- _TASK DESCRIPTION_: Format each line of the records below as a row in a Markdown table with the columns "Row" and "Line". Skip blank lines and leave the pictures out.

- _EXERCISE MATERIAL_:

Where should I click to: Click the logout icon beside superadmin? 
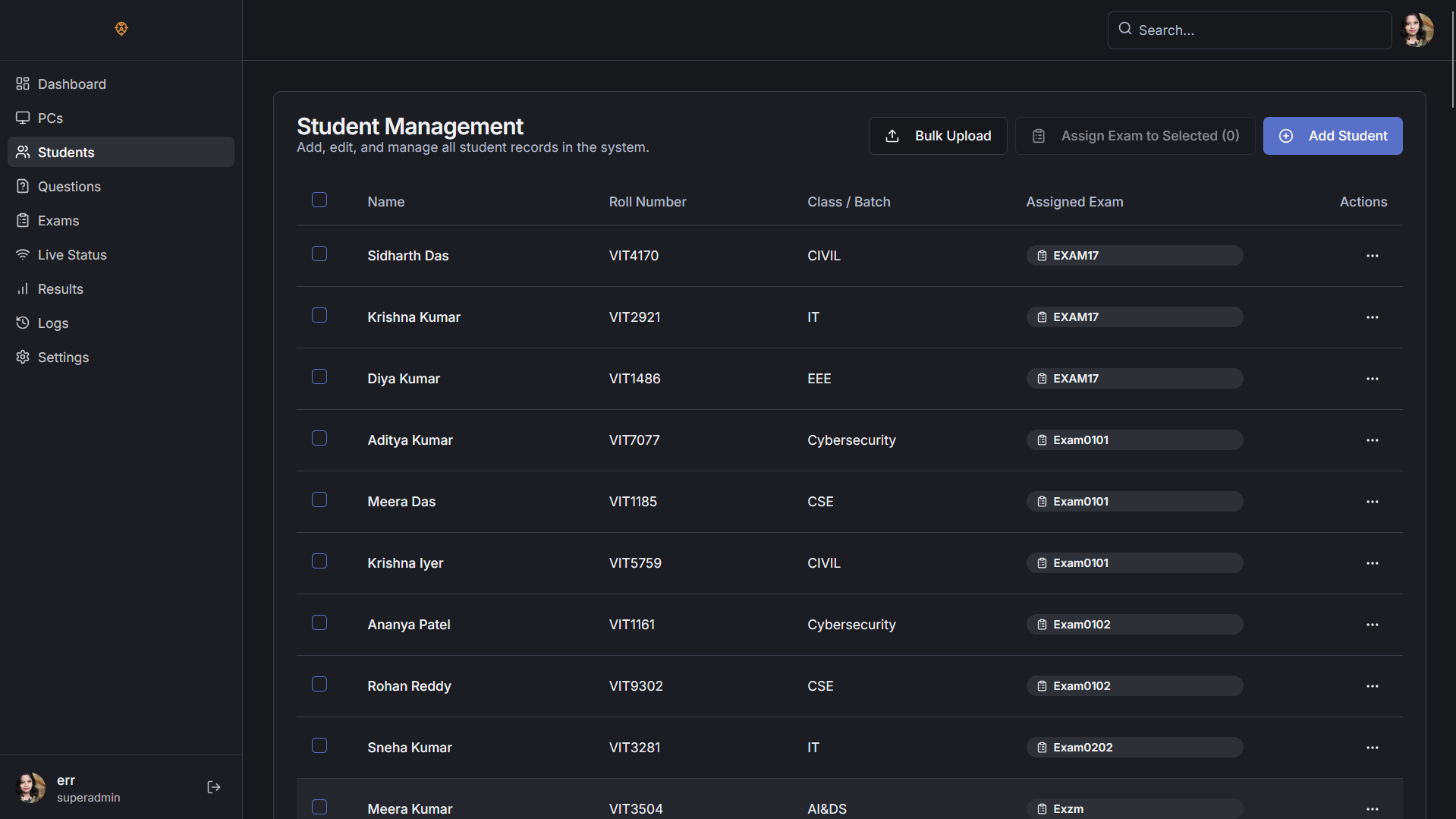coord(213,787)
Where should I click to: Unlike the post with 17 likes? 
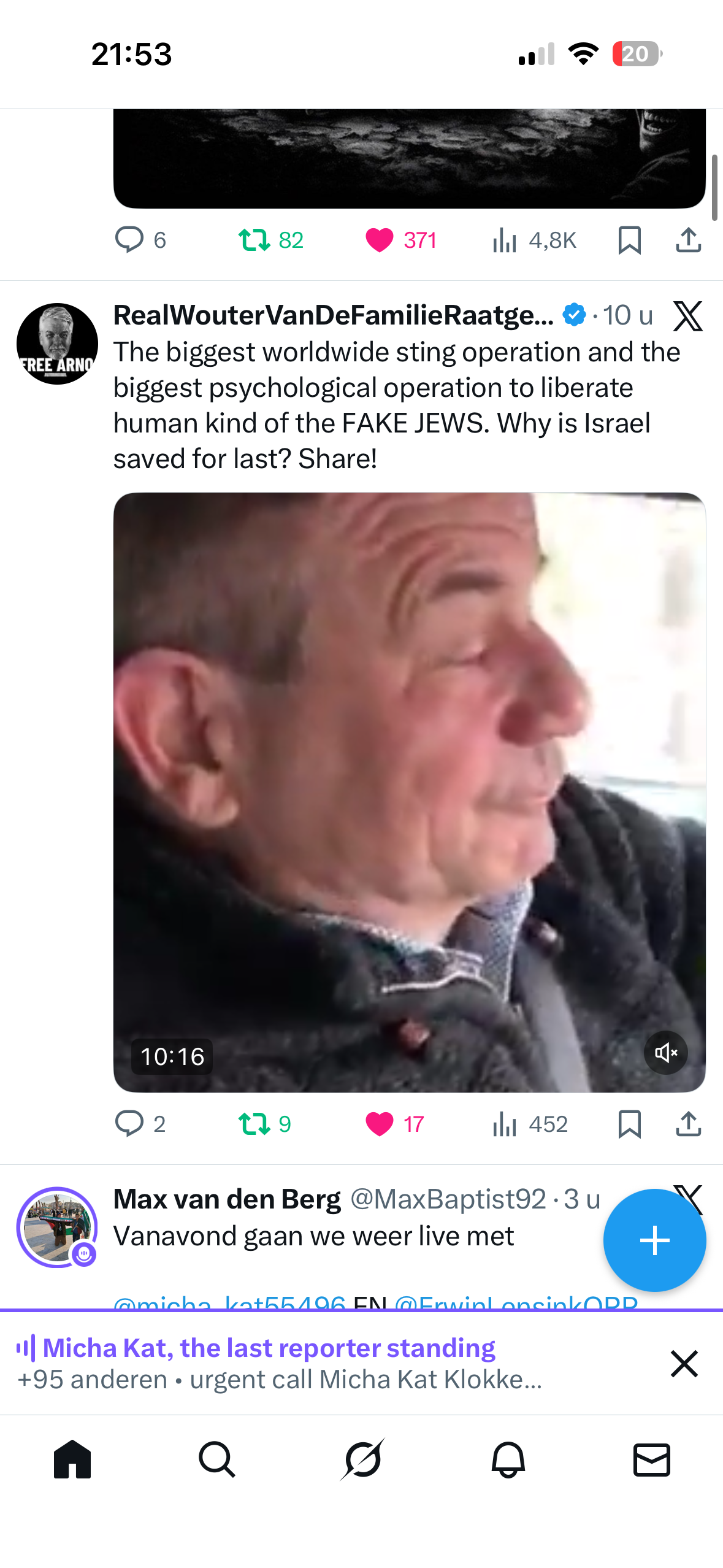(394, 1124)
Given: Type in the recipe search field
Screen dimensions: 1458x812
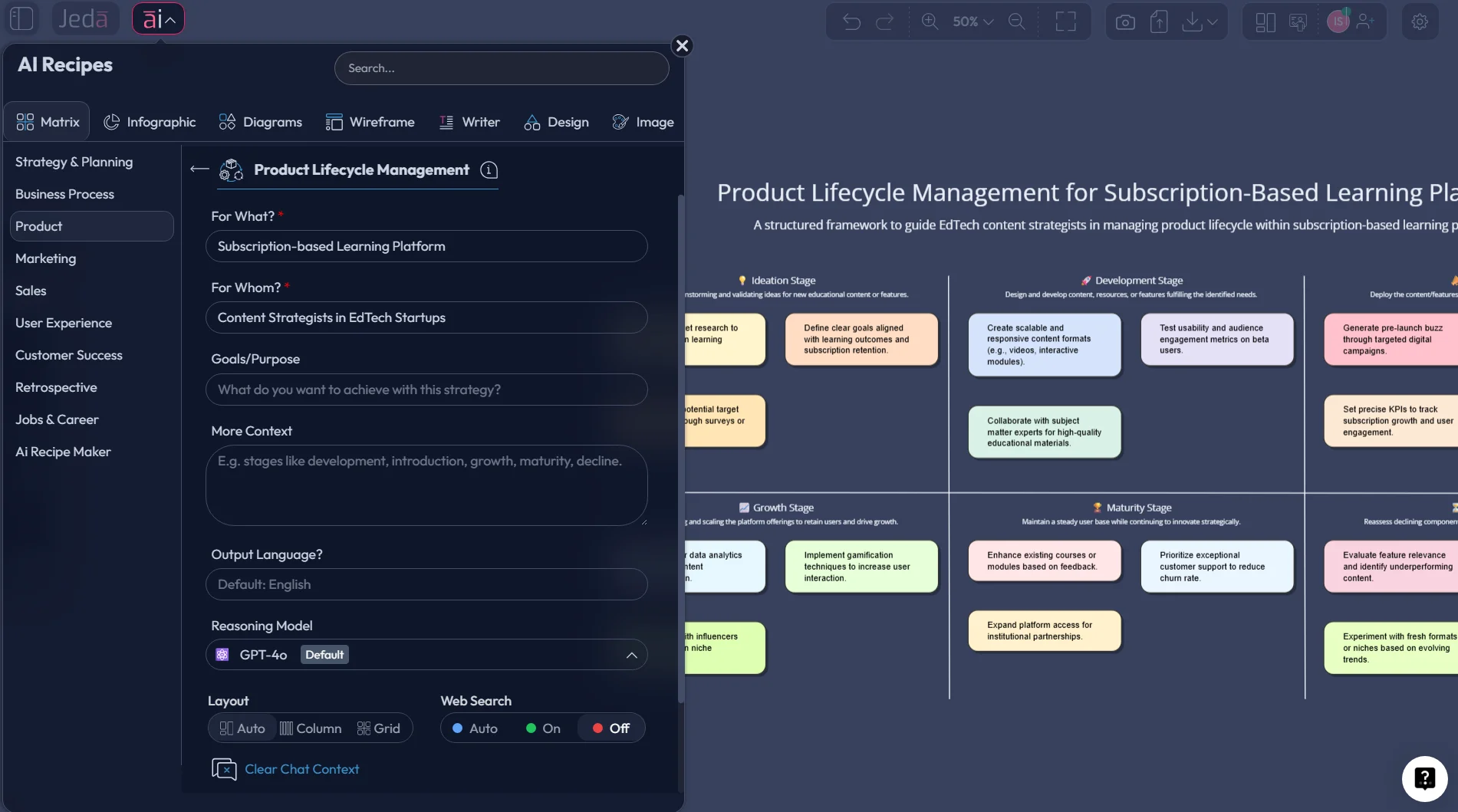Looking at the screenshot, I should click(502, 67).
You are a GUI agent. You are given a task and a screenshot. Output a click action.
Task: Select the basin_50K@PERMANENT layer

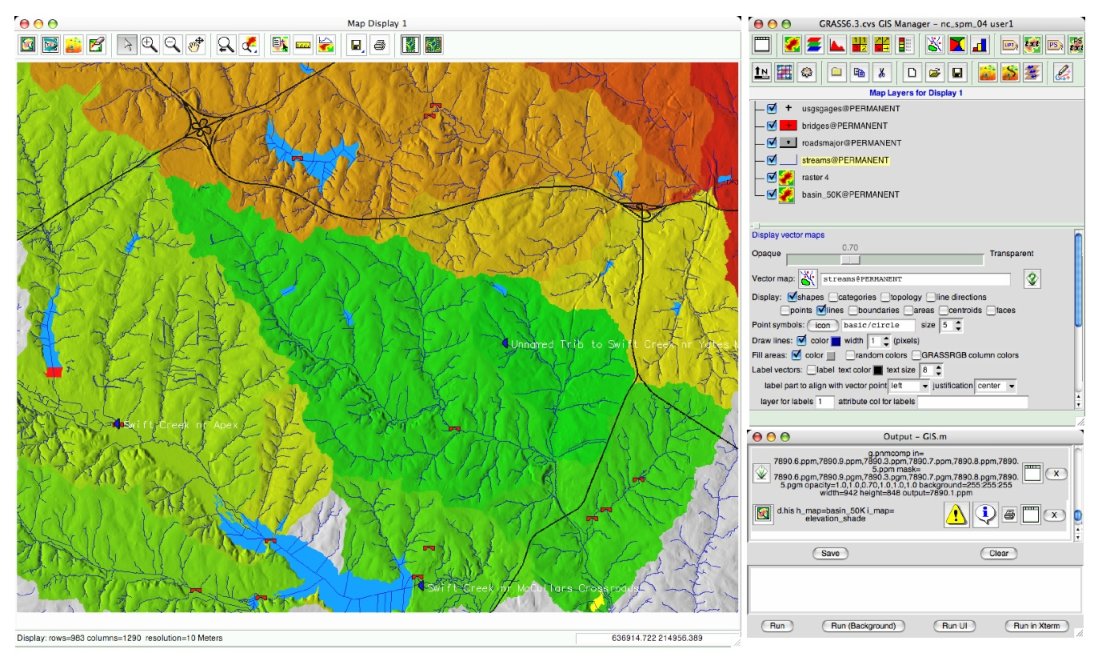[x=836, y=194]
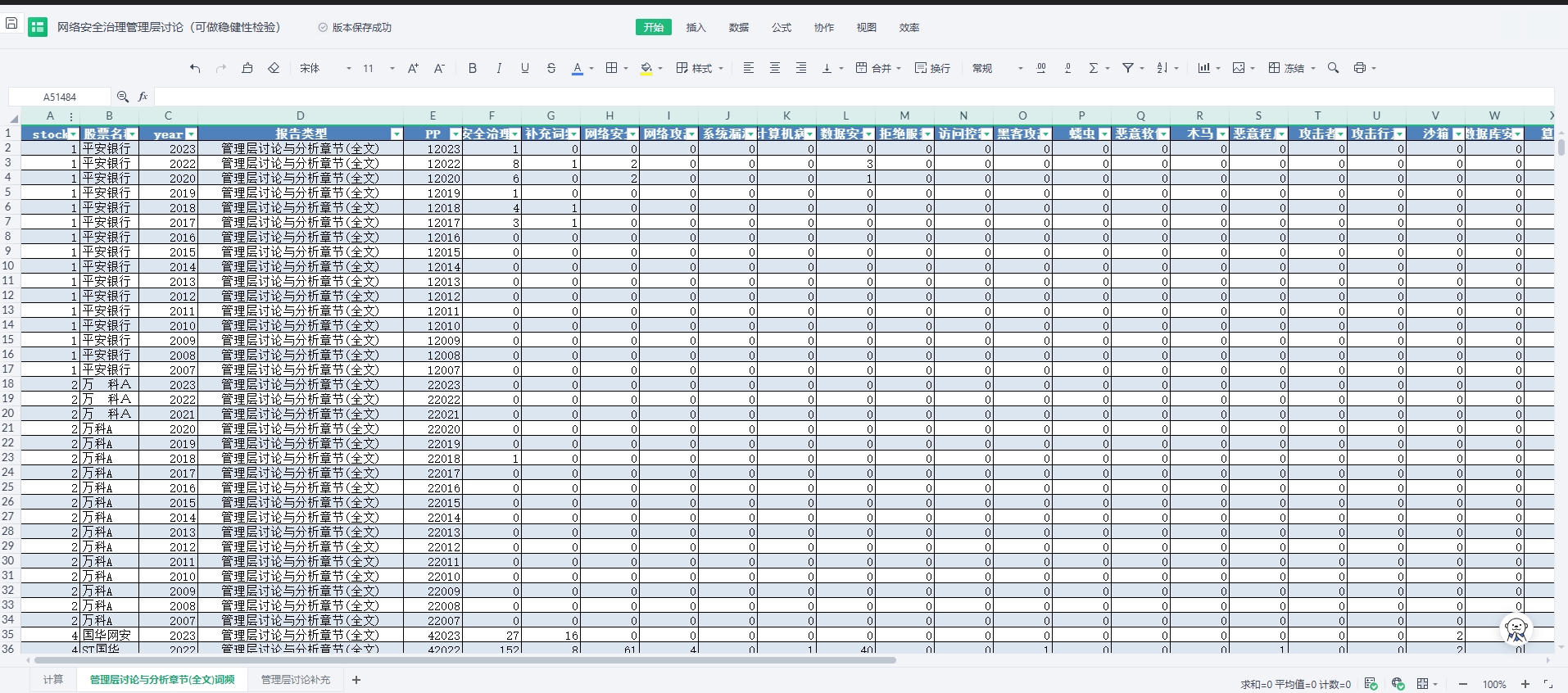Switch to the 管理层讨论补充 sheet tab

[x=295, y=680]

- _EXPECTED ANSWER_:
| Row | Line |
|---|---|
| 1 | Where should I click to: Click the logout icon beside superadmin?  |
| 2 | coord(213,787) |
| 3 | Where should I click to: Unlike the post with 17 likes?  |
| 4 | (394, 1124) |
| 5 | Given: Type in the recipe search field |
| 6 | Screen dimensions: 1458x812 |
| 7 | Looking at the screenshot, I should click(502, 67). |
| 8 | You are a GUI agent. You are given a task and a screenshot. Output a click action. |
| 9 | Task: Select the basin_50K@PERMANENT layer |
| 10 | [x=836, y=194] |
| 11 | Switch to the 管理层讨论补充 sheet tab |
| 12 | [x=295, y=680] |